BEGIN RECORD LIST
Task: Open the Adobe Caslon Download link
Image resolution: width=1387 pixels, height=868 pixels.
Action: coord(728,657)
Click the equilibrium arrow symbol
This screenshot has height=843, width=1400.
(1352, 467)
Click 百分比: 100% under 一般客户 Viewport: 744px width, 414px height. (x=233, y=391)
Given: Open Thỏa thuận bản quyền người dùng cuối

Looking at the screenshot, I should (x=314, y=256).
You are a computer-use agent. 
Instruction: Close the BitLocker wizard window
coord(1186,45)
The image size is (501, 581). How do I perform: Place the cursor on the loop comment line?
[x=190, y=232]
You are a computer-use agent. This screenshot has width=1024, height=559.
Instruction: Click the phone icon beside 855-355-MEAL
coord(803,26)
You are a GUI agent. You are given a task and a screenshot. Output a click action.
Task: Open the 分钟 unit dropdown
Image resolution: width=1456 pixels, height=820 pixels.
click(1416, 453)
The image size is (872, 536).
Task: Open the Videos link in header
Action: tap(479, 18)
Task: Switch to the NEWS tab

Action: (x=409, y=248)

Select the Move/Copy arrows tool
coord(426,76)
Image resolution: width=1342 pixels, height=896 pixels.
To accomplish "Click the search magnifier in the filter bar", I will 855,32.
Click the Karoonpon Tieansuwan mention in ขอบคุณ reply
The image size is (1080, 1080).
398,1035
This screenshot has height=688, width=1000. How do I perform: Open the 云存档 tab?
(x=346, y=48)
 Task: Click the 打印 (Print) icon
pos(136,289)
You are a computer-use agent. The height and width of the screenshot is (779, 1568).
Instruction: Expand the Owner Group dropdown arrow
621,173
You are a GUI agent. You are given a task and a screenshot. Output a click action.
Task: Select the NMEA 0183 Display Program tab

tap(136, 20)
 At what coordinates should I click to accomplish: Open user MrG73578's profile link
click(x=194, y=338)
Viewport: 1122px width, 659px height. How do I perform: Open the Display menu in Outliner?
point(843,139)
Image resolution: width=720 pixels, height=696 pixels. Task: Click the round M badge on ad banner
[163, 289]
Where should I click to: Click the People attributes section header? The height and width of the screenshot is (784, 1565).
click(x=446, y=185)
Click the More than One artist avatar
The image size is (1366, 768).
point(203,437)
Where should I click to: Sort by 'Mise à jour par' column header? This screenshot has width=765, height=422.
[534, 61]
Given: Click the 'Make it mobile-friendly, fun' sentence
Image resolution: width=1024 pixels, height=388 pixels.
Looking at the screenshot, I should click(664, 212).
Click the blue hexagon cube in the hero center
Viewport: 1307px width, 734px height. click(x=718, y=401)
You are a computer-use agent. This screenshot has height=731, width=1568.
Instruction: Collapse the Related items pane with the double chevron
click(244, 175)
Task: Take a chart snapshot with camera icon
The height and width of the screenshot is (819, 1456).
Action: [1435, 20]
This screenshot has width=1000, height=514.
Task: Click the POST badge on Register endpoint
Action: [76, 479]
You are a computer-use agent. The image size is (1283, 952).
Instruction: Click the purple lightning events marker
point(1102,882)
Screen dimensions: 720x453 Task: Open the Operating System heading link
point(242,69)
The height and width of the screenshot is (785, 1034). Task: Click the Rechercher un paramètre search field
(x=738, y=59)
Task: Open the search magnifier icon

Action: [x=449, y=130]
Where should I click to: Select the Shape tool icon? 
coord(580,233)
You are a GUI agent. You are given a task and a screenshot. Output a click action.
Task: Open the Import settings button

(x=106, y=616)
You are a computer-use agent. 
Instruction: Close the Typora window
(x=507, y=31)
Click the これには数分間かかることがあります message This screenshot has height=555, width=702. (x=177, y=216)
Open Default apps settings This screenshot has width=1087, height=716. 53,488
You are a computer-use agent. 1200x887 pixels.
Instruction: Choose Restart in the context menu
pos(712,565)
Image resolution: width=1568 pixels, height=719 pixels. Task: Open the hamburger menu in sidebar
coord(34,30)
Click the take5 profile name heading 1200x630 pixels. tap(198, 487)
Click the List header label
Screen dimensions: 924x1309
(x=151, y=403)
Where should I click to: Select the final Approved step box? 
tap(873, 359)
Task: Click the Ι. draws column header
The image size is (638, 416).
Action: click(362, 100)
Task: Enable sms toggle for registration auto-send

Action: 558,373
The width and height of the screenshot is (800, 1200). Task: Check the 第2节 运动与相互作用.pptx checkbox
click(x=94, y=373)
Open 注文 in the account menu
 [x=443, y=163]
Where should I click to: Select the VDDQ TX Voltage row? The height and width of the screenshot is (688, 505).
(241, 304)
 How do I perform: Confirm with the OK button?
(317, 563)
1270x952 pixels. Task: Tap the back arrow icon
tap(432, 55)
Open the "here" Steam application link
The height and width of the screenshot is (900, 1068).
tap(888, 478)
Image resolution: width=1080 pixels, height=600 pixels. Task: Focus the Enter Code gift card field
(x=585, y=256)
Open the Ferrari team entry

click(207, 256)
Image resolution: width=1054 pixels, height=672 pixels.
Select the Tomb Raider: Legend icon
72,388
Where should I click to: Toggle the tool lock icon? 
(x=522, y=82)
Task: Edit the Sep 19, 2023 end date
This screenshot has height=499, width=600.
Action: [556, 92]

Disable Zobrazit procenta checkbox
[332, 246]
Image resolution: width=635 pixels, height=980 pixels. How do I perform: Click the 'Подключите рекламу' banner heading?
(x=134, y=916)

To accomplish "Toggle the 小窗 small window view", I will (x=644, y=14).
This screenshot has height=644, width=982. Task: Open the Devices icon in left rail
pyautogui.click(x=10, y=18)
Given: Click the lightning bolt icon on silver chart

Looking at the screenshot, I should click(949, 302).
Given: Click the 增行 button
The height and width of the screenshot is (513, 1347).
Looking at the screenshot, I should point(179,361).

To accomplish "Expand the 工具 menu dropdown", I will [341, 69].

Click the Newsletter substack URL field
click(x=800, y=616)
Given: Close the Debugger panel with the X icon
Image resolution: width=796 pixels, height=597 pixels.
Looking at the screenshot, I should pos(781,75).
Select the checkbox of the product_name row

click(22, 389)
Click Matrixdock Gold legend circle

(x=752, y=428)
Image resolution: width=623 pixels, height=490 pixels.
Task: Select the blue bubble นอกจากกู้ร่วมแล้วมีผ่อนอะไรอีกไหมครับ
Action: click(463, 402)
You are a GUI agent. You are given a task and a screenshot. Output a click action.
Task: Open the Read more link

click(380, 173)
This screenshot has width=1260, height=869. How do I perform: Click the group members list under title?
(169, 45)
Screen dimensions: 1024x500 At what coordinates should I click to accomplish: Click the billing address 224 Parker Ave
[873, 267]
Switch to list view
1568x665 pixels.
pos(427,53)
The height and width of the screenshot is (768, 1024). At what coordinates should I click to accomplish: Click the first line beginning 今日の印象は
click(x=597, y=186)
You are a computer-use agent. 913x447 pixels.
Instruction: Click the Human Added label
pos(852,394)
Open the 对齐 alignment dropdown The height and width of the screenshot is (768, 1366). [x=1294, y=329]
END RECORD LIST
■ WORK INSTRUCTIONS: Write out every one of the records above, keeping each line identical to the original.

■ RESPONSE TO THIS TASK:
Task: Open the Adobe Caslon Download link
Image resolution: width=1387 pixels, height=868 pixels.
Action: coord(728,657)
Click the equilibrium arrow symbol
This screenshot has height=843, width=1400.
(1352, 467)
Click 百分比: 100% under 一般客户 Viewport: 744px width, 414px height. (x=233, y=391)
Given: Open Thỏa thuận bản quyền người dùng cuối

Looking at the screenshot, I should (x=314, y=256).
You are a computer-use agent. 
Instruction: Close the BitLocker wizard window
coord(1186,45)
The image size is (501, 581). How do I perform: Place the cursor on the loop comment line?
[x=190, y=232]
You are a computer-use agent. This screenshot has width=1024, height=559.
Instruction: Click the phone icon beside 855-355-MEAL
coord(803,26)
You are a GUI agent. You are given a task and a screenshot. Output a click action.
Task: Open the 分钟 unit dropdown
Image resolution: width=1456 pixels, height=820 pixels.
click(1416, 453)
The image size is (872, 536).
Task: Open the Videos link in header
Action: tap(479, 18)
Task: Switch to the NEWS tab

Action: (x=409, y=248)

Select the Move/Copy arrows tool
coord(426,76)
Image resolution: width=1342 pixels, height=896 pixels.
To accomplish "Click the search magnifier in the filter bar", I will 855,32.
Click the Karoonpon Tieansuwan mention in ขอบคุณ reply
The image size is (1080, 1080).
398,1035
This screenshot has height=688, width=1000. How do I perform: Open the 云存档 tab?
(x=346, y=48)
 Task: Click the 打印 (Print) icon
pos(136,289)
You are a computer-use agent. The height and width of the screenshot is (779, 1568).
Instruction: Expand the Owner Group dropdown arrow
621,173
You are a GUI agent. You are given a task and a screenshot. Output a click action.
Task: Select the NMEA 0183 Display Program tab

tap(136, 20)
 At what coordinates should I click to accomplish: Open user MrG73578's profile link
click(x=194, y=338)
Viewport: 1122px width, 659px height. How do I perform: Open the Display menu in Outliner?
point(843,139)
Image resolution: width=720 pixels, height=696 pixels. Task: Click the round M badge on ad banner
[163, 289]
Where should I click to: Click the People attributes section header? The height and width of the screenshot is (784, 1565).
click(x=446, y=185)
Click the More than One artist avatar
The image size is (1366, 768).
point(203,437)
Where should I click to: Sort by 'Mise à jour par' column header? This screenshot has width=765, height=422.
[534, 61]
Given: Click the 'Make it mobile-friendly, fun' sentence
Image resolution: width=1024 pixels, height=388 pixels.
Looking at the screenshot, I should click(664, 212).
Click the blue hexagon cube in the hero center
Viewport: 1307px width, 734px height. click(x=718, y=401)
You are a computer-use agent. This screenshot has height=731, width=1568.
Instruction: Collapse the Related items pane with the double chevron
click(244, 175)
Task: Take a chart snapshot with camera icon
The height and width of the screenshot is (819, 1456).
Action: [1435, 20]
This screenshot has width=1000, height=514.
Task: Click the POST badge on Register endpoint
Action: [76, 479]
You are a computer-use agent. The image size is (1283, 952).
Instruction: Click the purple lightning events marker
point(1102,882)
Screen dimensions: 720x453 Task: Open the Operating System heading link
point(242,69)
The height and width of the screenshot is (785, 1034). Task: Click the Rechercher un paramètre search field
(x=738, y=59)
Task: Open the search magnifier icon

Action: [x=449, y=130]
Where should I click to: Select the Shape tool icon? 
coord(580,233)
You are a GUI agent. You are given a task and a screenshot. Output a click action.
Task: Open the Import settings button

(x=106, y=616)
You are a computer-use agent. 
Instruction: Close the Typora window
(x=507, y=31)
Click the これには数分間かかることがあります message This screenshot has height=555, width=702. (x=177, y=216)
Open Default apps settings This screenshot has width=1087, height=716. 53,488
You are a computer-use agent. 1200x887 pixels.
Instruction: Choose Restart in the context menu
pos(712,565)
Image resolution: width=1568 pixels, height=719 pixels. Task: Open the hamburger menu in sidebar
coord(34,30)
Click the take5 profile name heading 1200x630 pixels. tap(198, 487)
Click the List header label
Screen dimensions: 924x1309
(x=151, y=403)
Where should I click to: Select the final Approved step box? 
tap(873, 359)
Task: Click the Ι. draws column header
The image size is (638, 416).
Action: click(362, 100)
Task: Enable sms toggle for registration auto-send

Action: 558,373
The width and height of the screenshot is (800, 1200). Task: Check the 第2节 运动与相互作用.pptx checkbox
click(x=94, y=373)
Open 注文 in the account menu
 [x=443, y=163]
Where should I click to: Select the VDDQ TX Voltage row? The height and width of the screenshot is (688, 505).
(241, 304)
 How do I perform: Confirm with the OK button?
(317, 563)
1270x952 pixels. Task: Tap the back arrow icon
tap(432, 55)
Open the "here" Steam application link
The height and width of the screenshot is (900, 1068).
tap(888, 478)
Image resolution: width=1080 pixels, height=600 pixels. Task: Focus the Enter Code gift card field
(x=585, y=256)
Open the Ferrari team entry

click(207, 256)
Image resolution: width=1054 pixels, height=672 pixels.
Select the Tomb Raider: Legend icon
72,388
Where should I click to: Toggle the tool lock icon? 
(x=522, y=82)
Task: Edit the Sep 19, 2023 end date
This screenshot has height=499, width=600.
Action: [556, 92]

Disable Zobrazit procenta checkbox
[332, 246]
Image resolution: width=635 pixels, height=980 pixels. How do I perform: Click the 'Подключите рекламу' banner heading?
(x=134, y=916)

To accomplish "Toggle the 小窗 small window view", I will (x=644, y=14).
This screenshot has height=644, width=982. Task: Open the Devices icon in left rail
pyautogui.click(x=10, y=18)
Given: Click the lightning bolt icon on silver chart

Looking at the screenshot, I should click(949, 302).
Given: Click the 增行 button
The height and width of the screenshot is (513, 1347).
Looking at the screenshot, I should point(179,361).

To accomplish "Expand the 工具 menu dropdown", I will [341, 69].

Click the Newsletter substack URL field
click(x=800, y=616)
Given: Close the Debugger panel with the X icon
Image resolution: width=796 pixels, height=597 pixels.
Looking at the screenshot, I should pos(781,75).
Select the checkbox of the product_name row

click(22, 389)
Click Matrixdock Gold legend circle

(x=752, y=428)
Image resolution: width=623 pixels, height=490 pixels.
Task: Select the blue bubble นอกจากกู้ร่วมแล้วมีผ่อนอะไรอีกไหมครับ
Action: click(463, 402)
You are a GUI agent. You are given a task and a screenshot. Output a click action.
Task: Open the Read more link

click(380, 173)
This screenshot has width=1260, height=869. How do I perform: Click the group members list under title?
(169, 45)
Screen dimensions: 1024x500 At what coordinates should I click to accomplish: Click the billing address 224 Parker Ave
[873, 267]
Switch to list view
1568x665 pixels.
pos(427,53)
The height and width of the screenshot is (768, 1024). At what coordinates should I click to accomplish: Click the first line beginning 今日の印象は
click(x=597, y=186)
You are a computer-use agent. 913x447 pixels.
Instruction: Click the Human Added label
pos(852,394)
Open the 对齐 alignment dropdown The height and width of the screenshot is (768, 1366). [x=1294, y=329]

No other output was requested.